----- Information supplied

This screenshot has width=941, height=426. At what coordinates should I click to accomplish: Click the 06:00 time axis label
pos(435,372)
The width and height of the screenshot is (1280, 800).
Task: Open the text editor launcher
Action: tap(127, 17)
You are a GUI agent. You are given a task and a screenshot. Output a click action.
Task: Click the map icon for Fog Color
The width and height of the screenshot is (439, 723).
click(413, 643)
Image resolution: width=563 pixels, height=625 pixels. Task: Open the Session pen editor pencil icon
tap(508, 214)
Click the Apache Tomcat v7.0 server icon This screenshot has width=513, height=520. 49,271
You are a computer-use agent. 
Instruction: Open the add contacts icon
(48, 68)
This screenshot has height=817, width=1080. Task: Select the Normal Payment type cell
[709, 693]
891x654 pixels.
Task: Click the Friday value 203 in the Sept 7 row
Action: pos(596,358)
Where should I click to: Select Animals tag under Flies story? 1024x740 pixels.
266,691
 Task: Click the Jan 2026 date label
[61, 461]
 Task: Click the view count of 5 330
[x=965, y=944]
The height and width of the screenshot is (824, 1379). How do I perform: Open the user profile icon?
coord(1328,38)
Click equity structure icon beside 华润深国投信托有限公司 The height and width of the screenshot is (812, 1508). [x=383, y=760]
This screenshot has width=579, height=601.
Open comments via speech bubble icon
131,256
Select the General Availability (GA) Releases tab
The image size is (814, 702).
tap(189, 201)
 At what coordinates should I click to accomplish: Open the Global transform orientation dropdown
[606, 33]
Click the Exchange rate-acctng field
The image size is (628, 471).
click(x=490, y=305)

----------

» **What the task asks**: Output each record exactly as it appears in the listing.

» **Written response**:
This screenshot has width=941, height=426. At what coordinates should I click to accomplish: Click the 06:00 time axis label
pos(435,372)
The width and height of the screenshot is (1280, 800).
Task: Open the text editor launcher
Action: tap(127, 17)
You are a GUI agent. You are given a task and a screenshot. Output a click action.
Task: Click the map icon for Fog Color
The width and height of the screenshot is (439, 723).
click(413, 643)
Image resolution: width=563 pixels, height=625 pixels. Task: Open the Session pen editor pencil icon
tap(508, 214)
Click the Apache Tomcat v7.0 server icon This screenshot has width=513, height=520. 49,271
You are a computer-use agent. 
Instruction: Open the add contacts icon
(48, 68)
This screenshot has height=817, width=1080. Task: Select the Normal Payment type cell
[709, 693]
891x654 pixels.
Task: Click the Friday value 203 in the Sept 7 row
Action: pos(596,358)
Where should I click to: Select Animals tag under Flies story? 1024x740 pixels.
266,691
 Task: Click the Jan 2026 date label
[61, 461]
 Task: Click the view count of 5 330
[x=965, y=944]
The height and width of the screenshot is (824, 1379). How do I perform: Open the user profile icon?
coord(1328,38)
Click equity structure icon beside 华润深国投信托有限公司 The height and width of the screenshot is (812, 1508). [x=383, y=760]
This screenshot has width=579, height=601.
Open comments via speech bubble icon
131,256
Select the General Availability (GA) Releases tab
The image size is (814, 702).
tap(189, 201)
 At what coordinates should I click to accomplish: Open the Global transform orientation dropdown
[606, 33]
Click the Exchange rate-acctng field
The image size is (628, 471).
click(x=490, y=305)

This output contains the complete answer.